An important topic of discussion among radiologists is how artificial intelligence and machine learning, which recognize complex patterns in imaging data, will impact their field. John Onofrey, PhD, assistant professor of Radiology & Biomedical imaging and of Urology at Yale School of Medicine, is using those tools to augment the expertise of radiologists to improve the detection of prostate cancer.
“There’s real power in using machine learning not to replace human beings, but to help them make more accurate decisions,” said Onofrey, who was the subject of a recent feature story in Urology magazine.
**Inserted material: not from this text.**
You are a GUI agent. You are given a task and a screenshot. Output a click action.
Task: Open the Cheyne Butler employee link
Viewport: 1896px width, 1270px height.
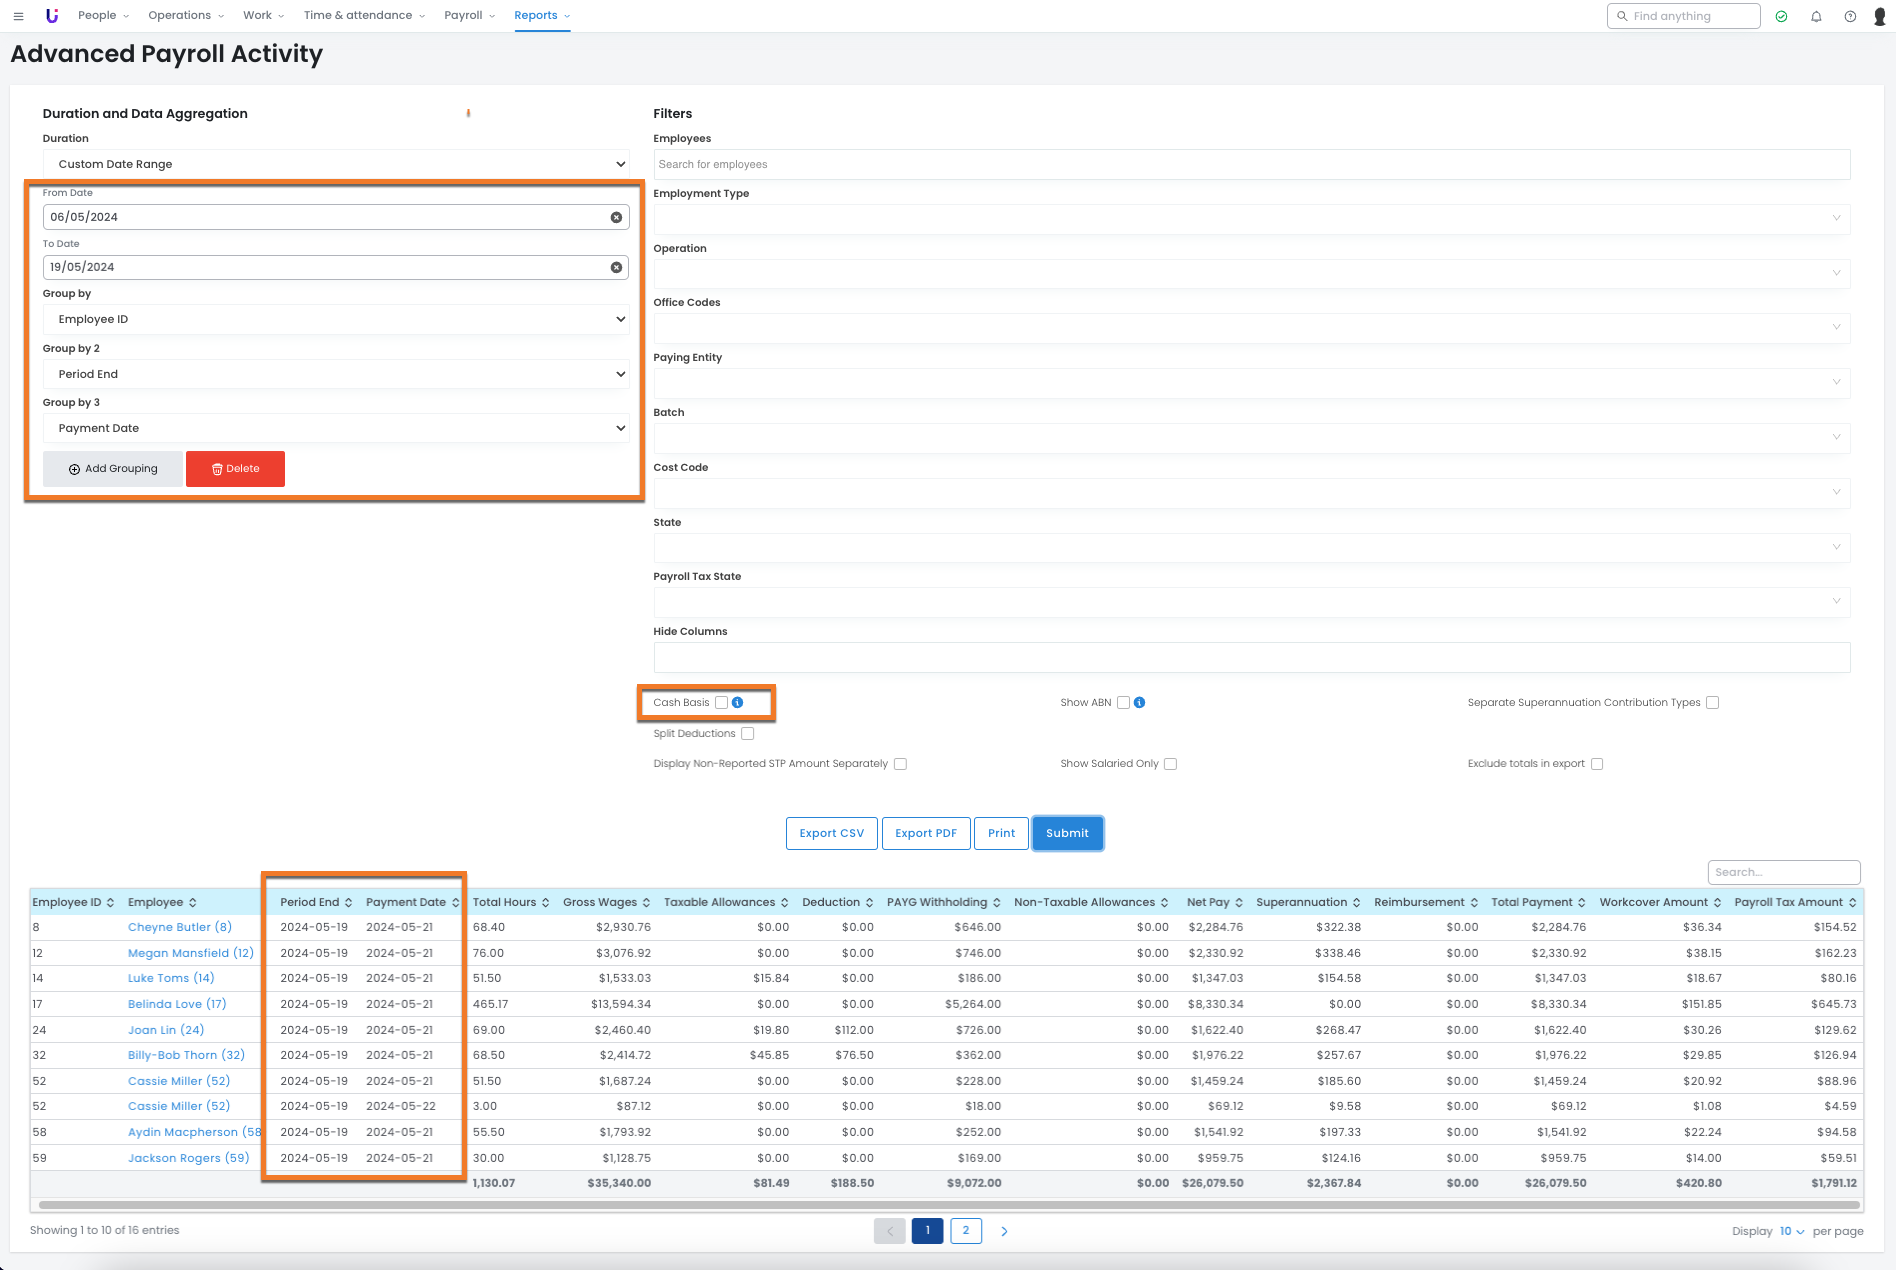(179, 927)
Cancerous lesions in the prostate typically are evaluated using an ultrasound-guided needle biopsy, but this approach targets only a small section of the prostate and cannot visualize lesions of interest. Magnetic resonance imaging (MRI), which provides a more complete view of the prostate, can be used to identify suspicious lesions. The challenge is that these images are acquired at different times and the prostate, which Onofrey describes as a squishy gland, can change shape between scans.
Yet he surmised that it might be possible to predict how the prostate changes shape. Working with Xenophon Papademetris, PhD, professor of Radiology & Biomedical Imaging, he developed a model that creates a template of prostate shape change during biopsy. Onofrey translated his model directly to clinical use, testing it with Preston Sprenkle, MD, associate professor of Urology. Onofrey hopes in the future to use data from thousands of prostate images to expand the use of his method.